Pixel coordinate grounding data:
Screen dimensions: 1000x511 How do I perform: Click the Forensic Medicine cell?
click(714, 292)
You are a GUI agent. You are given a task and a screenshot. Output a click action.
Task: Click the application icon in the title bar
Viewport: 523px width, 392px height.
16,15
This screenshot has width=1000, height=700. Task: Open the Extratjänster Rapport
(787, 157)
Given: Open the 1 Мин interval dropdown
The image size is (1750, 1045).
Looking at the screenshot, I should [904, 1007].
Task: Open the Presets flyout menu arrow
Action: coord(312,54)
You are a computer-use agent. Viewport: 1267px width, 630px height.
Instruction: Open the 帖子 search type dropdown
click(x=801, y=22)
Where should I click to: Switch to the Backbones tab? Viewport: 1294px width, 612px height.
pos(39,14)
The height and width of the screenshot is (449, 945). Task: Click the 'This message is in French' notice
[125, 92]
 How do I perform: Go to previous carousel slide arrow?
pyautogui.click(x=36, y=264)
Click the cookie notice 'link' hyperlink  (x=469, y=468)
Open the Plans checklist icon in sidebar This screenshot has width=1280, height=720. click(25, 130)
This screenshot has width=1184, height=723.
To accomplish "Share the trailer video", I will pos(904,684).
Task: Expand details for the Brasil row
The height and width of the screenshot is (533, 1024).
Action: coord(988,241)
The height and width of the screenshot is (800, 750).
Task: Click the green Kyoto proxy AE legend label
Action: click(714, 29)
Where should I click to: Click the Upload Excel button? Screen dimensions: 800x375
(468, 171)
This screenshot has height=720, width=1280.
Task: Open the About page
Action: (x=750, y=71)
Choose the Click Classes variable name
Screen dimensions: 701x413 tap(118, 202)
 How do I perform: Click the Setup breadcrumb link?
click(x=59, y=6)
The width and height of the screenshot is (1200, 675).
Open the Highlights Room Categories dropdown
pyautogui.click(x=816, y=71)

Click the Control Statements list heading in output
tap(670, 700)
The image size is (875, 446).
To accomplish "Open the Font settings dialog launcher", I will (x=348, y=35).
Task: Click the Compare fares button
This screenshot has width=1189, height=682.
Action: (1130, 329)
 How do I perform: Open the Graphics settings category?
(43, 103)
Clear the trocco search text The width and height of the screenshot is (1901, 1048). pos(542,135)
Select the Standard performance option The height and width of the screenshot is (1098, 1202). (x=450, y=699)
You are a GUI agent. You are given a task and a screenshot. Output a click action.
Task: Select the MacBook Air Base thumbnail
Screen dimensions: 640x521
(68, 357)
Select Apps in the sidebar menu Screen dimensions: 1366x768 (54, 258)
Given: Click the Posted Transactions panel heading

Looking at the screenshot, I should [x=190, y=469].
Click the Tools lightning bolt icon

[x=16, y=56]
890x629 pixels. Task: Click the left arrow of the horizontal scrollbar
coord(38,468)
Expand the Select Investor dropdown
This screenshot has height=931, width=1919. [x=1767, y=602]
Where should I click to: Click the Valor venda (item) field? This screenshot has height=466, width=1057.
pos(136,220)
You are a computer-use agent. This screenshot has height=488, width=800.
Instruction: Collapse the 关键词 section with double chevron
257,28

- [Work request] Within the data, how many lines hold the word "agent"? State the number alone.

- [Response area] 4